-- 原文 --
この日のSMD総会には、2 名の米国出身のドゥーラも含まれていました。そのために、アメリカ系ドゥーラへの見解については、みなさん配慮されながら発言していました。それぞれのドゥーラの特徴や傾向、または外部からみて抱く一般的なイメージについて挙がった意見を以下にざっと挙げると。。。
■アメリカ系■
お産というものが、生理の一部として捉えられているというよりは、医療側に大きく傾いたものとして扱われているのがアメリカの現実。周産期医療におけるバースフィロソフィー(出産哲学)の主流は‘管理’。そのせいで、アメリカで活動するドゥーラの役割も、より "スキル" や "テクニ―ク" 重視になっているのではないだろうか?というイメージを持っているSMDドゥーラが多かったです。ドゥーラはもとより、介助する助産師さんの自律性(オートノミ―)もアメリカの多くの医療機関で尊重されていないのでは、という声も。結果、産婦人科医主導型を避けるために自宅分娩を選ぶ女性が一定数を保っているという昨今の動きも理解できる、とのこと。

-- 抽出項目 --
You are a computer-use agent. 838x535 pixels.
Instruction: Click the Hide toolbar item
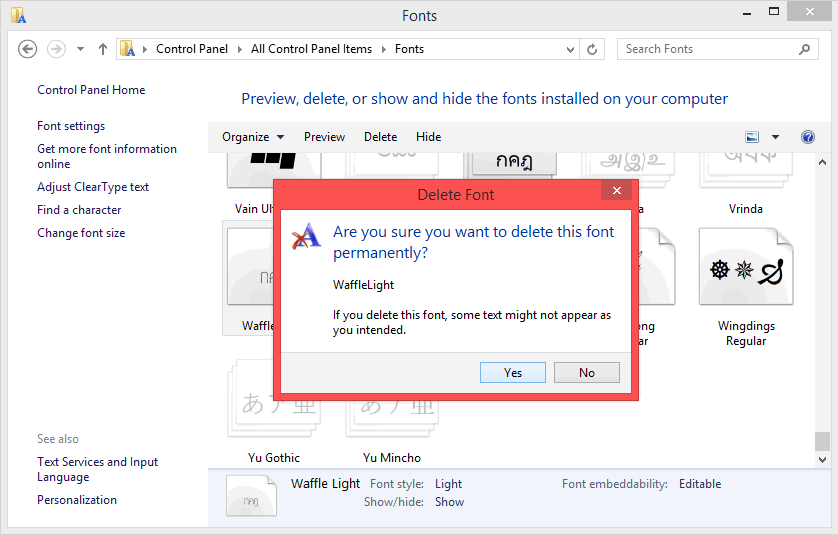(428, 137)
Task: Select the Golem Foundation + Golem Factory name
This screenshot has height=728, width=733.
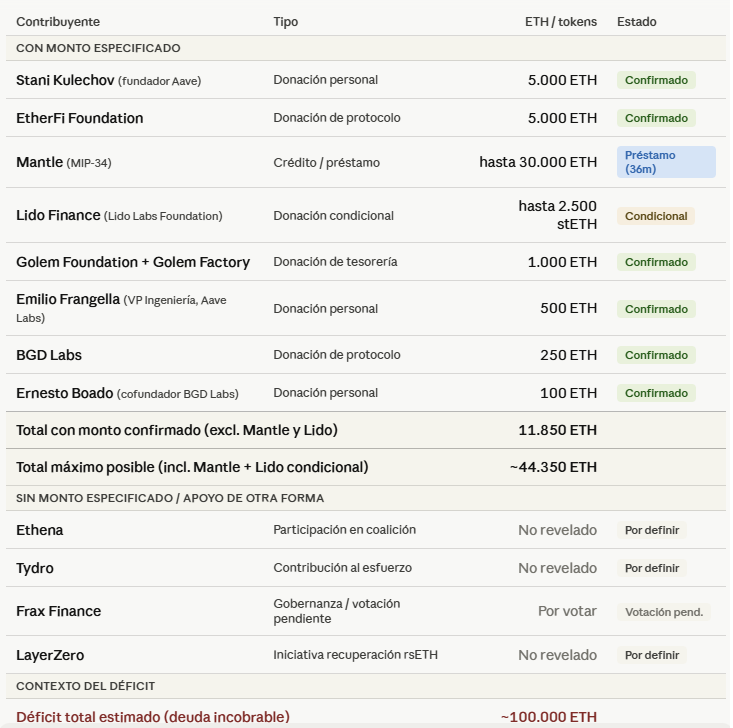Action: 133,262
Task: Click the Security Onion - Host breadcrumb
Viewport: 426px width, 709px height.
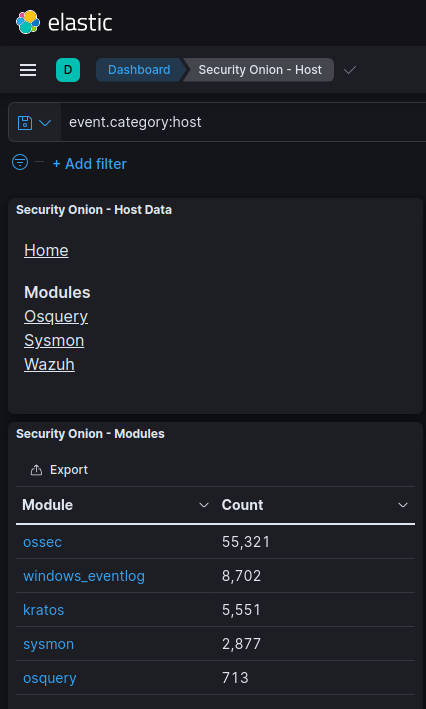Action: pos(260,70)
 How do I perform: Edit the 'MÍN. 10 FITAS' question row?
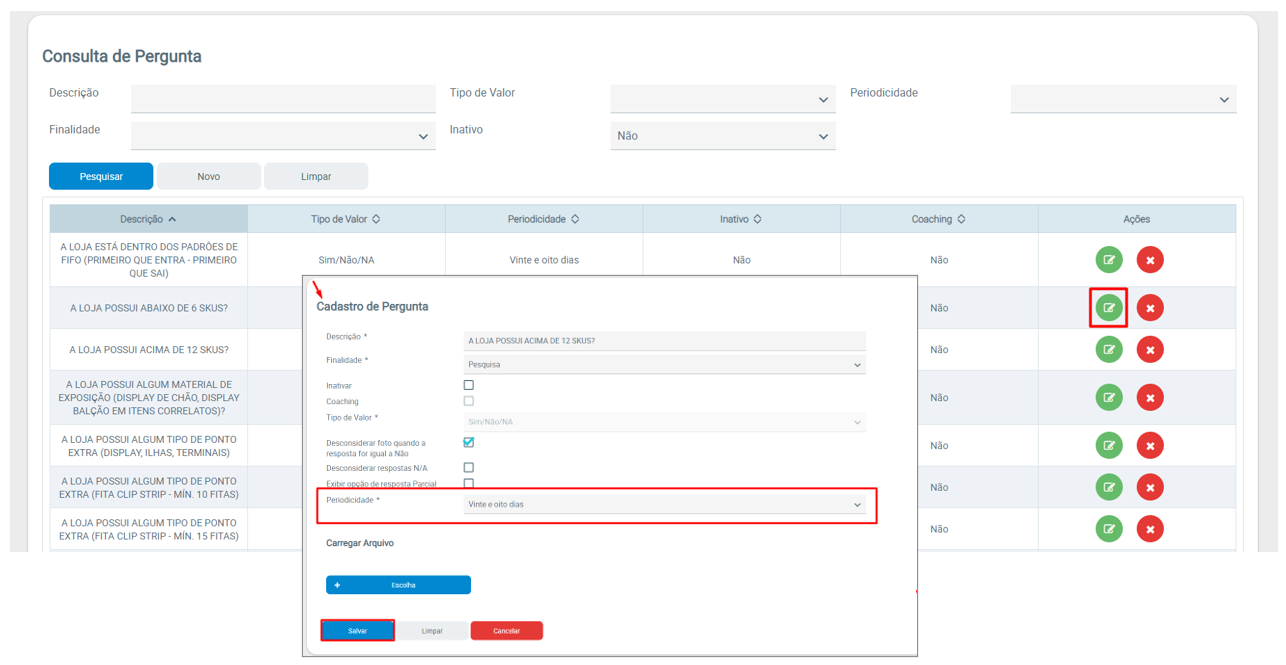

...

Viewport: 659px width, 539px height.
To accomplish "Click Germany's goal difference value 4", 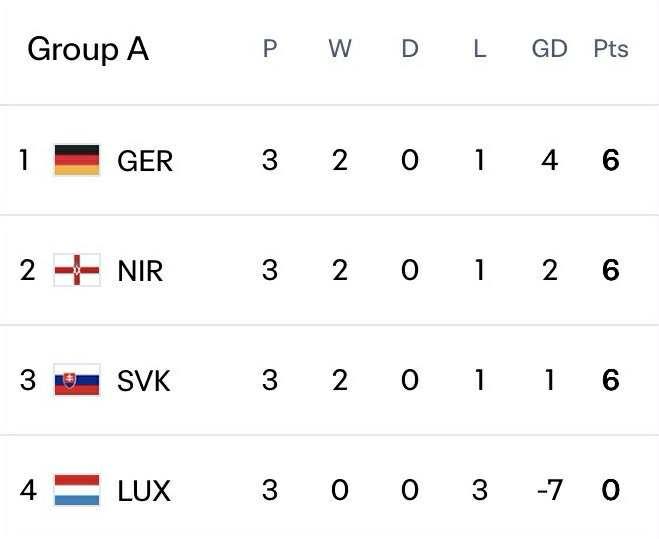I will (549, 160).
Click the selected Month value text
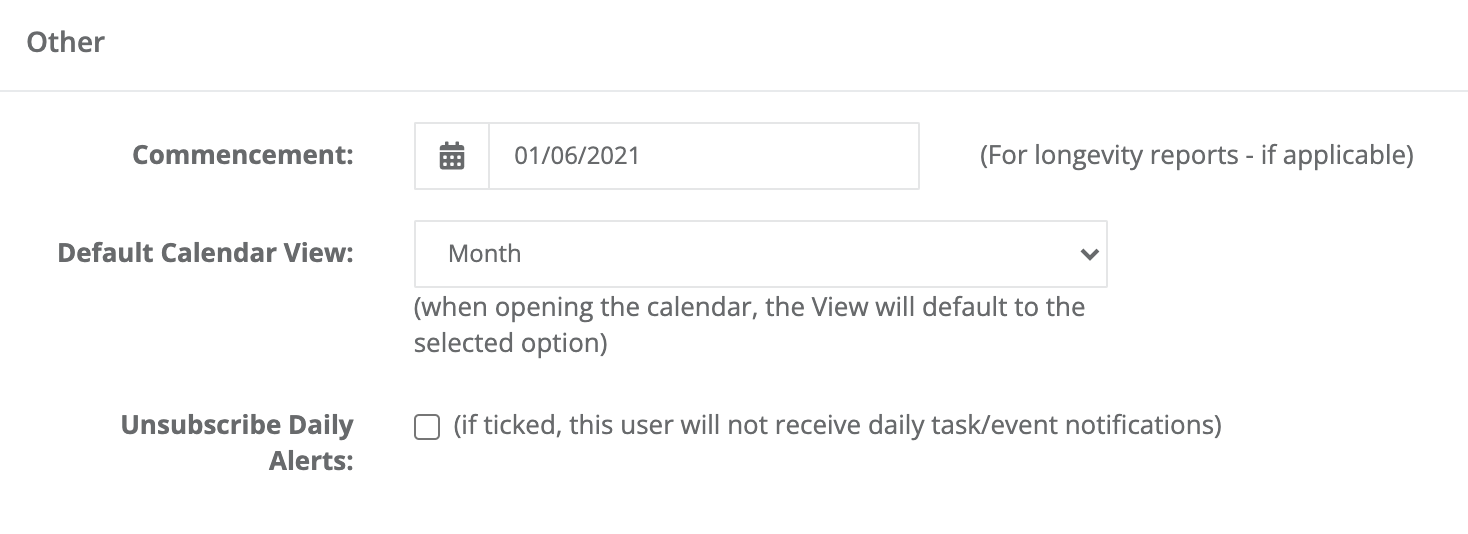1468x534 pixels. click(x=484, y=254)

--

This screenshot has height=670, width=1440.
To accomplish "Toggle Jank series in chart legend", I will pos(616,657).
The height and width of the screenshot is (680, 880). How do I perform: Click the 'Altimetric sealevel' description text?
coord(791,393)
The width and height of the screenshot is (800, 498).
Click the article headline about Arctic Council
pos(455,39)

-- 取り組む問題 --
a - 次の(i)〜(iii)がドゥーラについての文章の内容と合っているかどうかを、それぞれ「はい」か「いいえ」で答え、決め手となる本文の言葉をそのまま引用すること。
(i) この日のSMD総会には、米国出身のドゥーラが2名含まれていた。
(ii) アメリカでは、お産は主に生理の一部として捉えられている。
(iii) 産婦人科医主導型を避けて自宅分娩を選ぶ女性が一定数いる動きは理解できる、という意見があった。
b - ドゥーラについての文章を、最後の文の後から書き継ぐこと。

-- 解答 --
a -
(i) はい。「この日のSMD総会には、2 名の米国出身のドゥーラも含まれていました。」
(ii) いいえ。「お産というものが、生理の一部として捉えられているというよりは、医療側に大きく傾いたものとして扱われているのがアメリカの現実。」
(iii) はい。「結果、産婦人科医主導型を避けるために自宅分娩を選ぶ女性が一定数を保っているという昨今の動きも理解できる、とのこと。」

b -
アメリカの話です。健康な妊婦さんのお産について言えば、ハイテク医療に頼る考えではない助産師、つまり、よりホリスティックな考え方を持ちあわせた助産師は、施設勤務の助産師よりも、CPRの資格をもって開業している助産師に圧倒的に多い。よって、CPM*の助産師と組んで働くドゥーラはとても多いという報告も米国出身のドゥーラからグループ全体に向けてありました。
*CPM Certified Professional Midwife。助産師として認定を受けた助産師のことで、別名ダイレクトエントリーとも呼ばれる。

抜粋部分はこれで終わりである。